It is startling that Michigan and Berkeley complied with the subpoenas without lifting a legal finger. It is more frightening, because it hits closer to home, that Harvard doesn't know what it would do if subpoenaed for membership lists. The matter will be under discussion soon, Dean Monro said last week.
The reason Harvard has not taken a stand on this issue is that HUAC has never served it with a subpoena for membership lists, Monro said. Perhaps it never will. But there is always the possibility that HUAC will go searching once more for Communists on the campus, and that next time it will come here.
Harvard has a responsibility to protect its students from outside interference--or the threat of such interference -- when it strikes at their right of association. Many students will be inhibited from joining an organization if they think their names might some day find their way into HUAC's files. It is true that some students don't mind having their political associations made public property, and in the cases of some organizations -- Students for a Democratic Society, for example -- the University has only the names of the already publicity-soaked officers. But Harvard must keep even these lists to itself. The history of HUAC shows that bowing to any of its demands leads to increased pressure to bow to all of them.

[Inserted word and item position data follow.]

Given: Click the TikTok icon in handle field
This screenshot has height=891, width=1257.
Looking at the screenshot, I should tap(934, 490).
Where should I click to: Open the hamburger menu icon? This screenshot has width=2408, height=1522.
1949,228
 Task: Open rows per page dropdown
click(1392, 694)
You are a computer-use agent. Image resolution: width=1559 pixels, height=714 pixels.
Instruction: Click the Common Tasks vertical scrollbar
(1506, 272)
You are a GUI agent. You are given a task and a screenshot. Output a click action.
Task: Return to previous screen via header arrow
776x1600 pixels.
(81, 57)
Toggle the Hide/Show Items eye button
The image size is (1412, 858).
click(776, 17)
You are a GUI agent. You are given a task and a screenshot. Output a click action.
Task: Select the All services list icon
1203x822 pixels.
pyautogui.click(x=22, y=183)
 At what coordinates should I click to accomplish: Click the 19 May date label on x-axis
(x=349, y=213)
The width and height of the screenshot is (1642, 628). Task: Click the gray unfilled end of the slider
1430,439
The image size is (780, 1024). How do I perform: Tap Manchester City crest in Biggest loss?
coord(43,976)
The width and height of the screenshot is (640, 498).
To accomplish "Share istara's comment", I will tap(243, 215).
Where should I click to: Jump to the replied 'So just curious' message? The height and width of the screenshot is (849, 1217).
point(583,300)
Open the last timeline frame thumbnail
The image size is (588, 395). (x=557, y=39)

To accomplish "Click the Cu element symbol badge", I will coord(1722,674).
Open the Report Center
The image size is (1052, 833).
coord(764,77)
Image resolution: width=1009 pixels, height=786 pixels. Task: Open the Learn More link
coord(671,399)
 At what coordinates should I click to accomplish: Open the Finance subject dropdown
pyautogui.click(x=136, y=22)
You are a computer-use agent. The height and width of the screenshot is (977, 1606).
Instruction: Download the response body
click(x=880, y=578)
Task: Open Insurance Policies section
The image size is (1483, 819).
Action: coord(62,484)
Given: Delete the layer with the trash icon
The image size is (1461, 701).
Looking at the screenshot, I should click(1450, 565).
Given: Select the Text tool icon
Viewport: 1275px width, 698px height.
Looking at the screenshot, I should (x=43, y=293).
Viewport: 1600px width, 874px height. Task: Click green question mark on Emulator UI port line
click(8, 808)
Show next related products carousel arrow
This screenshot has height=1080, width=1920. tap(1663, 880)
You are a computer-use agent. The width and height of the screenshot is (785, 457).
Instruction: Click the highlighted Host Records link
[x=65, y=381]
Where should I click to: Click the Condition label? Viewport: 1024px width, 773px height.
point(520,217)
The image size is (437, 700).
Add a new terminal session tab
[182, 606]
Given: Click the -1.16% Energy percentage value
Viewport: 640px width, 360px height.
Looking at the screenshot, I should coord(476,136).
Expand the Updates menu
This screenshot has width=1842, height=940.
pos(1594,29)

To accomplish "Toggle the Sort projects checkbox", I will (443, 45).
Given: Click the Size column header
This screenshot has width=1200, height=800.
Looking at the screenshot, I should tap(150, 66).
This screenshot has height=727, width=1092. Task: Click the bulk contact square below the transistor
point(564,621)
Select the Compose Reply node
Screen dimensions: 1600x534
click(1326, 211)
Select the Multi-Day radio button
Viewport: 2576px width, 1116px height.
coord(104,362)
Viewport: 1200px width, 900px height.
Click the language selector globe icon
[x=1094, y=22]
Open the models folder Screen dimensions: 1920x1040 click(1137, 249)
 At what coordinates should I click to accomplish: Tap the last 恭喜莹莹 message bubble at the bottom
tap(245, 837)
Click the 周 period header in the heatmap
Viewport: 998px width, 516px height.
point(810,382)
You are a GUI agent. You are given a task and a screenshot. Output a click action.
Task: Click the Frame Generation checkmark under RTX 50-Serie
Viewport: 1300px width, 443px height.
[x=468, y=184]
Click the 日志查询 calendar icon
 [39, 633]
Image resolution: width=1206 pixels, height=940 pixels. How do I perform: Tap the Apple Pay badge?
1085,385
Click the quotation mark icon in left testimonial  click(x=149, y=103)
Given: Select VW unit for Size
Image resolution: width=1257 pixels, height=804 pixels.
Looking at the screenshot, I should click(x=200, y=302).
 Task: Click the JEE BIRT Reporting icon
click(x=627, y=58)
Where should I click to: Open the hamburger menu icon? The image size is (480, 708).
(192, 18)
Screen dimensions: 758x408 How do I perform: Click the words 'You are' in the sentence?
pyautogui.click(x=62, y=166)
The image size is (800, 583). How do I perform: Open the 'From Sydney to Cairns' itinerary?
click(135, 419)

The University should say openly that it finds HUAC's policy of subpoenaing for student membership lists pernicious. If HUAC does serve such a subpoena here, the University should go to court. The Supreme Court has ruled against attempts by Southern states to subpoena membership lists of the National Association for the Advancement of Colored People on the ground that they violated freedom of association. It is possible that a challenge to HUAC's subpoenas would would be supported by the courts for the same reason. In any event, the University should not give up the lists without a fight.